3. Unified UC Directory Structure

Phase 10 introduces event-driven-fpolicy/ as a first-class shared pattern directory, using the same structure as the UC directories. It is not counted as one of the 17 industry UCs — it is a shared event-ingestion reference implementation that any UC can consume via EventBridge rules.

event-driven-fpolicy/
├── docs/                    # 8 languages (ja, en, ko, zh-CN, zh-TW, fr, de, es)
│   ├── architecture.md      # + .en.md, .ko.md, etc.
│   └── demo-guide.md
├── functions/
│   ├── ip_updater/          # Fargate IP → ONTAP REST API
│   └── sqs_to_eventbridge/  # Bridge Lambda
├── schemas/
│   └── fpolicy-event-schema.json
├── server/
│   ├── Dockerfile           # ARM64 Python 3.12
│   ├── fpolicy_server.py    # TCP listener + SQS sender
│   └── requirements.txt
├── tests/
├── README.md                # + 7 language variants
├── template.yaml            # Fargate deployment (ComputeType=fargate)
└── template-ec2.yaml        # EC2 deployment (ComputeType=ec2)

A single template.yaml with a ComputeType parameter (fargate/ec2) uses CloudFormation Conditions to select the appropriate resource set. The EC2 variant uses a t4g.micro with a static private IP — no IP update Lambda needed — at roughly ~$4/month. The Fargate variant avoids EC2 management but requires task-IP tracking and has a higher baseline cost (~$10/month for Fargate compute alone, plus VPC Endpoints). Actual cost varies by region, runtime hours, and VPC Endpoint configuration.

4. Multi-Account StackSets

StackSets compatibility validator

New validator scripts/check_stacksets_compatibility.py checks all 17 UC templates for:

Hardcoded Account IDs — 12-digit numeric strings that would break in other accounts
Resource name uniqueness — names must include !Sub with AccountId or StackName
Export name collisions — exports that would conflict across accounts
VPC/Subnet/SecurityGroup parameterization — must not be hardcoded

Result: 17/17 templates, 0 errors, 0 warnings.

StackSets role templates

Template	Purpose
`shared/cfn/stacksets-admin.yaml`	Admin account role for StackSet management
`shared/cfn/stacksets-execution.yaml`	Target account execution role (least-privilege)

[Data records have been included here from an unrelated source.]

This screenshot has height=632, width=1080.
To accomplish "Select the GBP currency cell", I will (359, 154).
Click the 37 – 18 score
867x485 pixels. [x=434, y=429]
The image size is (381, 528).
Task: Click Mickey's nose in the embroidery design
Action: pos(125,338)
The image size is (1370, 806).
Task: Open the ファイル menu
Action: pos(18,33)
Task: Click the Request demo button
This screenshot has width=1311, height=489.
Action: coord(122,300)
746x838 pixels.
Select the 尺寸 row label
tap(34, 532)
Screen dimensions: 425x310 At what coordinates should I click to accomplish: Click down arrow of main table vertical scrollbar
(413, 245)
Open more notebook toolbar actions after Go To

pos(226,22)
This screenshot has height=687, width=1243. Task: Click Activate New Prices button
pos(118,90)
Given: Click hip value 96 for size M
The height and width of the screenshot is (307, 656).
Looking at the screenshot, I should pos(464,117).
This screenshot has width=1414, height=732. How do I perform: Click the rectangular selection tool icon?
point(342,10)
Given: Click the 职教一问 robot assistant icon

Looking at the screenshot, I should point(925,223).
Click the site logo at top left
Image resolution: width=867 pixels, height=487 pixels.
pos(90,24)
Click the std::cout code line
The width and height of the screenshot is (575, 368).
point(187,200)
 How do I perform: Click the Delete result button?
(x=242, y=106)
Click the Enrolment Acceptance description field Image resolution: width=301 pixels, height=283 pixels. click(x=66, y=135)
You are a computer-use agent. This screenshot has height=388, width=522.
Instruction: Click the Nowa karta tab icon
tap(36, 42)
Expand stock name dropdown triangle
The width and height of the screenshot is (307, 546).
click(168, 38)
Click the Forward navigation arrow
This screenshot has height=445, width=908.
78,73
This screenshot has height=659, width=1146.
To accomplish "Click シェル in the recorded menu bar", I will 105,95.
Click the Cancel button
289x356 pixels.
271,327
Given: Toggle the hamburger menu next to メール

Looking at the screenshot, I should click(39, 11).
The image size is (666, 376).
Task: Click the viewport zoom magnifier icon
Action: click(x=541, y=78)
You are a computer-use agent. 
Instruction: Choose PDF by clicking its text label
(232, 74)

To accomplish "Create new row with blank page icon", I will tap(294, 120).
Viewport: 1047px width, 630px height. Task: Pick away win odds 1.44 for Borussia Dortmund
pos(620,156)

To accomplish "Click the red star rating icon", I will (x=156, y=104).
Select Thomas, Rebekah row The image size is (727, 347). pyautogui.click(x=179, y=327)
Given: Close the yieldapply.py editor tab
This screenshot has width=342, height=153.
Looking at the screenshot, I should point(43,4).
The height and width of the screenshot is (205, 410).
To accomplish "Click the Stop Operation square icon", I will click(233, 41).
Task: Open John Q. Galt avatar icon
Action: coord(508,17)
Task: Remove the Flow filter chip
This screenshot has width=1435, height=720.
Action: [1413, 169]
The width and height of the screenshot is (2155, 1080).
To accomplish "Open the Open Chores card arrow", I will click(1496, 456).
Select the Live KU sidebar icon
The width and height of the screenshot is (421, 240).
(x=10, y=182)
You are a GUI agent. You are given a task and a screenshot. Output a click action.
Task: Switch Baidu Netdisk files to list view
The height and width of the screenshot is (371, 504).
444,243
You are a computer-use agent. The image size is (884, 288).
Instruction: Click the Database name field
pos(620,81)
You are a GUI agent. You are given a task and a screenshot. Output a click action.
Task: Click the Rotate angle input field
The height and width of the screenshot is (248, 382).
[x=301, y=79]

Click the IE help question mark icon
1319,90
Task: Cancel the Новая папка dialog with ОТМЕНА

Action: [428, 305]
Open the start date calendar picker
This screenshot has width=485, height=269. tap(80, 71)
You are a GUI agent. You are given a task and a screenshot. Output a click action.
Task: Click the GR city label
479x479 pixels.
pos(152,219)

The execution role uses an Organization ID condition in its trust policy — accounts outside the Organization cannot assume it. Permissions are scoped to Lambda, Step Functions, DynamoDB, S3, CloudWatch, EventBridge, SNS, and Secrets Manager only.

Automatic deployment

With AutoDeployment: Enabled on the StackSet, new accounts joining the Organization automatically receive the UC templates. No manual intervention required.

Scope note: Phase 10 validates that templates can be distributed safely across accounts via StackSets (deployment compatibility). It does not yet validate cross-account FSxN S3AP data access, shared VPC ownership, or centralized operations across accounts. Those runtime cross-account patterns are Phase 11+ work.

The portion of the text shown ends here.